Document section —

----------------

Out of the six wars, other than those in Ethiopia and Ukraine, that were active in 2022, four saw significant escalation, whereas two, the Islamic State conflict in Nigeria and the conflict over government in Yemen, de-escalated. Of the four that escalated, three – the conflicts between the Somali government and Al-Shabaab, and the Burkinabe and Malian governments and JNIM (Jamaat Nusrat al-Islam wal-Muslimin) – were located in Africa, whereas the fourth was the conflict over government in Myanmar. Africa remained the continent with the highest number of state-based armed conflicts, as it has for several years. Contrary to the trend in recent years, the increase was not due to the expansion of IS (Islamic State), which was active in one less conflict in 2022 compared to 2021. 4 Instead, the al-Qaida-aligned JNIM was largely responsible for the increase in the number of active state-based armed conflicts in Africa, which increased by one from the previous year to 26.
JNIM has rapidly expanded its presence in neighboring countries since it emerged following a merger of several groups in Mali in 2017, often by exploiting existing grievances among Fulani communities (Merz, 2022). JNIM was involved in 3,000 state-based fatalities in 2022, almost double that of 2021, and was active in five conflicts over government, including two wars. 5 This represents an increase by two new conflicts from 2021, due to an upsurge in activity in Benin and Togo, as the group crossed the border into these countries from positions in Burkina Faso. It marks the first time the government of Benin has been involved as a primary warring party in an active conflict, whereas the government of Togo has previously only been active during one conflict-year in 1986. In Somalia, activity involving Al-Shabaab, another al-Qaida affiliate, has mainly increased due to a more concerted effort by the newly elected government to bring the group to heel.

----------------

Data records —
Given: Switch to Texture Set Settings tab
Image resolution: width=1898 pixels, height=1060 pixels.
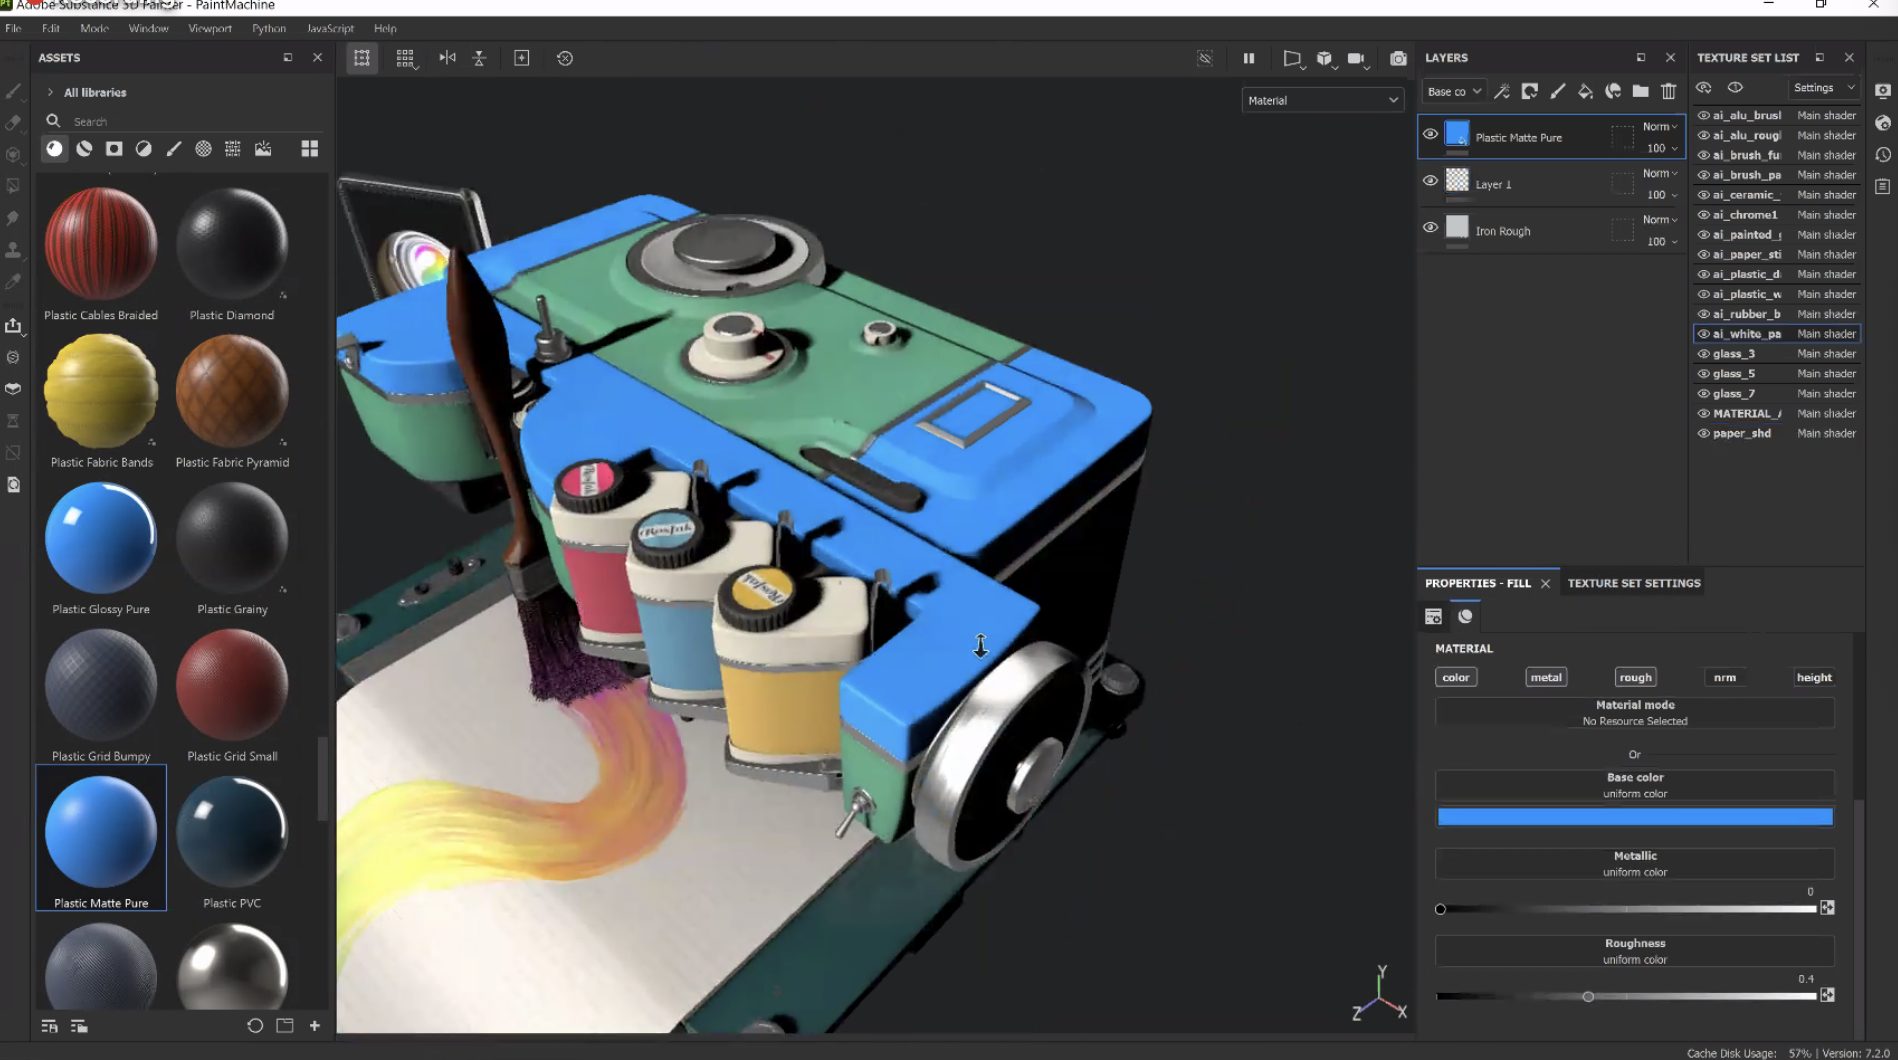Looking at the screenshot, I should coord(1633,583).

----------------

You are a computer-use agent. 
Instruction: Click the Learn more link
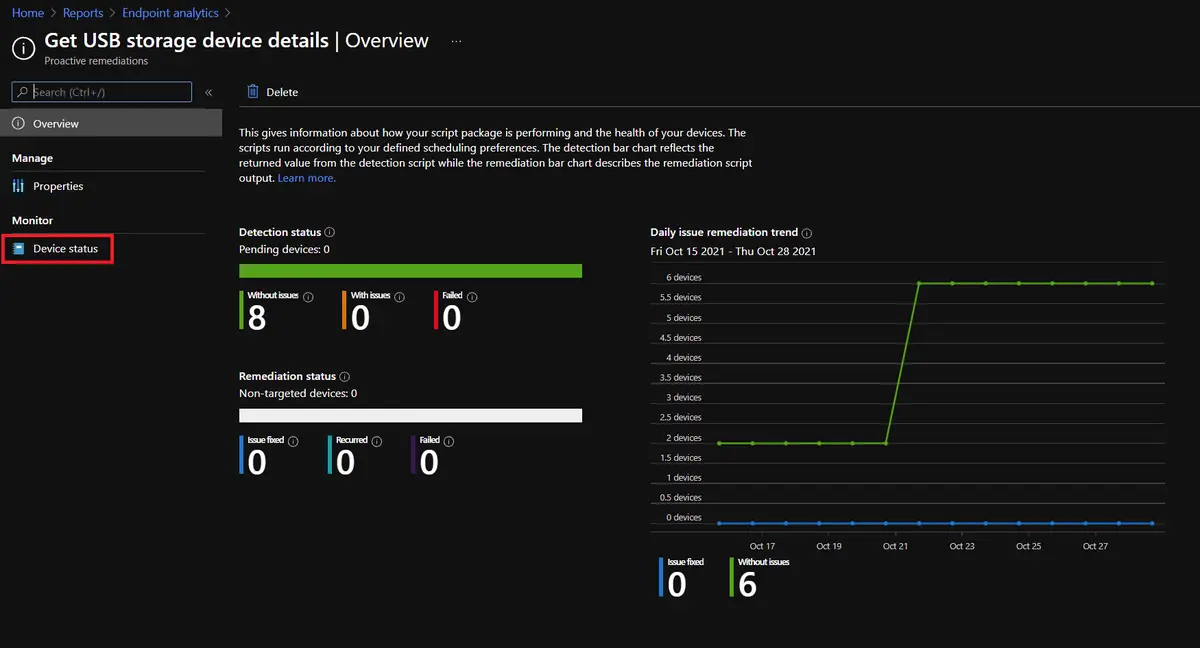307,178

----------------

Please condense the paragraph beginning "JNIM has rapidly expanded" in the passage on 2022 armed conflicts into a bulleted list that keeps its main facts. Work from the passage on 2022 armed conflicts alone, not from the material.

The answer —
- JNIM emerged in Mali in 2017 from a merger of several groups and has rapidly expanded into neighboring countries, often by exploiting existing grievances among Fulani communities.
- In 2022 JNIM was involved in 3,000 state-based fatalities, almost double the 2021 figure.
- It was active in five conflicts over government, including two wars. That is two more conflicts than in 2021.
- The two new conflicts came from an upsurge in activity in Benin and Togo, as JNIM crossed into these countries from positions in Burkina Faso.
- This was the first time the government of Benin was a primary warring party in an active conflict. The government of Togo had previously been active in only one conflict-year, 1986.
- In Somalia, activity involving Al-Shabaab, another al-Qaida affiliate, increased mainly because the newly elected government made a more concerted effort to bring the group to heel.